▶ WORK TO BE COMPLETED:
Of the lines in the data below, write out exactly those from the one holding "The image size is (1200, 595)." through the one holding "750x507 pixels.", both included.

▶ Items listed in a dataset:
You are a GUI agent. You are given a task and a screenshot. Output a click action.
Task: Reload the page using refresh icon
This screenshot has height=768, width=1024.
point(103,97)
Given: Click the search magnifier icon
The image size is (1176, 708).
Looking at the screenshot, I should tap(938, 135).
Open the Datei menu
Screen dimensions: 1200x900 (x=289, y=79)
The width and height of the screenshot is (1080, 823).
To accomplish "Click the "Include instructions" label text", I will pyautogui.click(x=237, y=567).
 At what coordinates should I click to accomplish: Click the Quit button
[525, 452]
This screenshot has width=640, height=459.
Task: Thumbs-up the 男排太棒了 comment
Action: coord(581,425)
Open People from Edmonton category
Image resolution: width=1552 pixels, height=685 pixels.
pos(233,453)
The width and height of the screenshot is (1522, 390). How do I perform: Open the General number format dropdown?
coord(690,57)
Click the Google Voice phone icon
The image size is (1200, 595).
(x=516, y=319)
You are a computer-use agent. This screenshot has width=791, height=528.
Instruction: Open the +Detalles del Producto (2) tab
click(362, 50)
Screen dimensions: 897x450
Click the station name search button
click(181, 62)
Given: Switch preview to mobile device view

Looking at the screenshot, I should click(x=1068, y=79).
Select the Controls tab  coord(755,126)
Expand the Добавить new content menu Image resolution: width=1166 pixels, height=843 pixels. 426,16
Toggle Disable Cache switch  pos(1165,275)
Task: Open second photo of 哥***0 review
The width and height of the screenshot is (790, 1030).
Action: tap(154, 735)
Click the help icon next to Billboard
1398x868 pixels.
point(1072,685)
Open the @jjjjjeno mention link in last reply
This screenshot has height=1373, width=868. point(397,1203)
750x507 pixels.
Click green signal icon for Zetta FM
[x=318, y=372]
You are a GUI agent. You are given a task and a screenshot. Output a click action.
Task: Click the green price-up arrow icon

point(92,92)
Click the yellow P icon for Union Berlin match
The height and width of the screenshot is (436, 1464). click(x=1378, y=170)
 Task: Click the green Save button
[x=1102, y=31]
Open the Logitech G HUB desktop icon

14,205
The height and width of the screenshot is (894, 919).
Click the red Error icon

▶ ANSWER AREA:
The image size is (1200, 595).
(x=516, y=319)
You are a computer-use agent. This screenshot has width=791, height=528.
Instruction: Open the +Detalles del Producto (2) tab
click(362, 50)
Screen dimensions: 897x450
Click the station name search button
click(181, 62)
Given: Switch preview to mobile device view

Looking at the screenshot, I should click(x=1068, y=79).
Select the Controls tab  coord(755,126)
Expand the Добавить new content menu Image resolution: width=1166 pixels, height=843 pixels. 426,16
Toggle Disable Cache switch  pos(1165,275)
Task: Open second photo of 哥***0 review
The width and height of the screenshot is (790, 1030).
Action: tap(154, 735)
Click the help icon next to Billboard
1398x868 pixels.
point(1072,685)
Open the @jjjjjeno mention link in last reply
This screenshot has height=1373, width=868. point(397,1203)
750x507 pixels.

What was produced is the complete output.